Friday, August 14, 2015

A Window Opens - Elisabeth Egan

Many thanks to Netgalley and Simon & Schuster for the opportunity to read this and provide my honest review.
Release Date: August 25, 2015
Rating: 4 stars

I completed A Window Opens in four hours, because this is a book for people who love books and I am definitely one of those.


Alice Pearse has an idyllic life, she works part time as a book reviewer for a magazine, has a husband with a great job at a law firm, three children she can dote upon, and time for all the extracurricular in between, like spin class and PTA. One day though, her husband announces he wasn't going to be making it to partner and oh, he quit to start his own firm. Alice puts some feelers out, hoping to ease their financial strains, and lands herself with a dream job at Scroll. Scroll is a brand new start up that aims to change the bookstore content and Alice is the leading employee for connecting publishers to Scroll. Life keeps moving though and Alice finds herself torn between the demands of a job, with an ever changing concept, and her family life. Her husbands detached, her children feeling neglected, and her father needs her support. As the book moves through the seasons, Alice finds herself torn between the true difficulty of balancing a career and the full-time demands of being a mother, wife, friend, and daughter.
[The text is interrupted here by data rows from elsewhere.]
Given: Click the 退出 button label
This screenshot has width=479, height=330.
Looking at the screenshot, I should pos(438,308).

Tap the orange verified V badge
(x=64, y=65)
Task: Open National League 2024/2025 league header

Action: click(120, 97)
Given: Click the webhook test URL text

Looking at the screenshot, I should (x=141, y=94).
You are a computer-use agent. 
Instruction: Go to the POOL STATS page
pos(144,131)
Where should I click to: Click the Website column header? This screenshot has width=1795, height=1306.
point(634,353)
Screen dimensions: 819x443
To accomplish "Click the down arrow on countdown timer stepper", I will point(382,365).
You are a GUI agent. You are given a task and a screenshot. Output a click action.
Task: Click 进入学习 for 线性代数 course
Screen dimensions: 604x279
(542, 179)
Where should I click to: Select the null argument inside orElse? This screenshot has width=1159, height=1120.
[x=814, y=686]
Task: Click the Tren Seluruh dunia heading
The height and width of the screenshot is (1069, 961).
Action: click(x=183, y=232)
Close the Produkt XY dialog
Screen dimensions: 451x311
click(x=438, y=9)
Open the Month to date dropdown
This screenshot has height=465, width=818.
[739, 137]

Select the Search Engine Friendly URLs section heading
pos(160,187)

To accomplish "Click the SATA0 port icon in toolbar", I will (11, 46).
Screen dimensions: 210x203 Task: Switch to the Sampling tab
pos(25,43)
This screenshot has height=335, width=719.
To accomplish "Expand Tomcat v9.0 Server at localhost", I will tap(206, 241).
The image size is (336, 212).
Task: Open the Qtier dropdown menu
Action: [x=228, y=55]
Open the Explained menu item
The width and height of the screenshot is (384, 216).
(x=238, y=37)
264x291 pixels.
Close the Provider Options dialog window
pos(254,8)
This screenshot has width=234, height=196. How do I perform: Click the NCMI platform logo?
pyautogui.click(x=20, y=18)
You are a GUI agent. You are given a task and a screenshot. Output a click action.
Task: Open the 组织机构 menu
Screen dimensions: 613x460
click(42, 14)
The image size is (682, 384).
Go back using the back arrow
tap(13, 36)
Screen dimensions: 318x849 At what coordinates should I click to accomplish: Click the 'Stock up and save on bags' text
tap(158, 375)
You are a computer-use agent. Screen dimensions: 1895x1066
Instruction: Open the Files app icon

I adored this book and immediately suggested to a few friends of mine that they pick it up when it hits shelves. Elisabeth Egan successfully weaves a story of the challenges of being a mother in the corporate world. She writes with a true love for books and knowledge of the industry that I feel really lent to this book. I really liked the characters, even when they were in the pitfalls of real life struggles, and Egan's method of flashbacks made this novel that much more relatable. She doesn't shy away from the struggles of sick parents, friendship battles, or sugarcoat how hard Alice and her husband worked to get to where they were. The concept of landing one's dream job, only to find that it is not all that it seems, is all too common in my life and my friend's. Egan approached this wonderfully, with Alice learning herself while watching Scroll change right in front of her. A Window Opens is truly a realistic journey and as Alice finds her way home and back into the arms of her family I was really inspired by how real and ordinary the story really was.

The novel's various methods of dialog did throw me off at first, this isn't my normal preference, but the text messages and e-mails grew on me. They actually helped build the character more than I expected, especially Alice's manager who successfully played the role of friend and judgmental boss.

A Window Opens isn't a novel with a new concept, but I think it is a fresh take on an old concept. The dilemma for women in the corporate world and balancing family life is approached in a new way and Egan really did a fantastic job of blending several real life situations into the plot. I adored this book and I am really looking forward to hearing my friend's thoughts as well.